Yvonne lo sapeva che fumava di nascosto. Forse era anche per quello che tra loro si era venuta a creare una reciproca tolleranza, un telo di condiscendenza: a lei i suoi drink occasionali davanti alla tv, a lui una canna ogni tanto in camera propria.
Si voltò su di un fianco, per raccattare l’ultimo libro che aveva preso in prestito dalla libreria scolastica. A dire il vero, quella doveva essere la terza o quarta volta che rileggeva Madame Bovary, ma al di là del fascino che esercitava su di lui, doveva consegnare il saggio entro lunedì ed era rimasto terribilmente indietro sulla tabella di marcia.
Stringendo il filtro fra i denti, Ethan recuperò dal letto anche quaderno e matita, per poi sistemarsi meglio sul tappeto. Aprì il libro a pagina trentadue, ma qualcosa gli atterrò sul petto come un missile.
Un semplice pezzetto di carta. Lo dispiegò perplesso, leggendo le brevi righe impresse sopra.
E tu? Perché non hai il coraggio di aprirla?
Riconobbe la propria calligrafia, ma il ricordo della citazione che vi aveva impresso lo colpì soltanto in un secondo momento, lasciandolo senza fiato. L’aveva del tutto rimosso.
Si sentì uno sciocco per aver scritto frasi insensate, per aver trascritto una citazione che risuonava fin troppo in basso nella propria gabbia toracica per poter essere condivisa. Non pensava che qualcuno l’avrebbe mai trovato o preso sul serio.
E invece, appena qualche rigo sotto, c’era una risposta.
Mi assicuro che qualcuno la tenga ben chiusa. Auto-sabotaggio.
La tua è aperta?

Ad Ethan si incresparono le labbra, un sorriso sgretolato. Gli restava difficile definire come si sentiva in quel momento; non era sorpresa a corrucciargli la fronte, ma curiosità.
Per qualche secondo rimase del tutto immobile, la matita a picchiettare sul foglio bianco, ma poi, dato un ultimo tiro allo spinello, si tirò a sedere, meditando su una possibile replica.
La porta in fondo al corridoio. Un corridoio buio, un futuro tetro.
Ci aveva riflettuto più volte, su quella banalissima citazione, chiedendolo più a se stesso che ad un ipotetico interlocutore, se avesse il coraggio di aprirla. Ogni volta che la rileggeva, gli pareva ripetesse sempre lo stesso concetto.

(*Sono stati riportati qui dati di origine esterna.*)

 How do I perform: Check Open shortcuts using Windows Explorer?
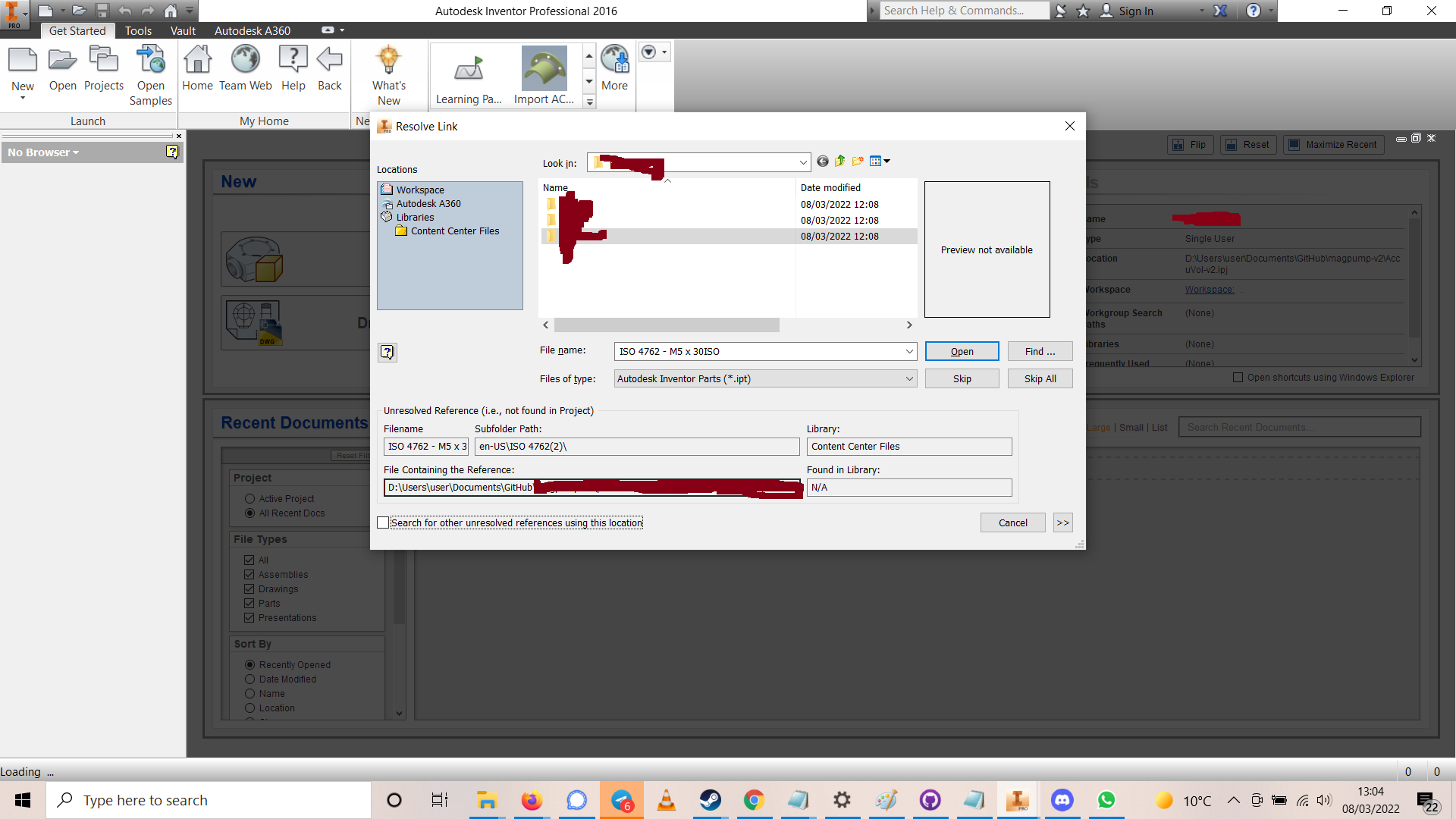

Infine, prese a scrivere. Sarebbe finito nel vuoto, nel nulla, quel messaggio; già pareva incredibile che fosse riuscito a raggiungere qualcuno per poi tornare direttamente a lui. Non avrebbe vissuto un secondo giro di danze, tanto valeva essere onesti.
Credo che lasciarla chiusa sia inevitabile.
Flaubert, secondo me, non parlava davvero di un corridoio, ma di una specie di tunnel. Il futuro è come un tunnel: oscuro, freddo, senza luce in fondo; lo prosegui dritto per dritto, ma una volta che arrivi in fondo quel che trovi è solo una porta sbarrata, che concede poco spazio all’illusione di scovare un’uscita.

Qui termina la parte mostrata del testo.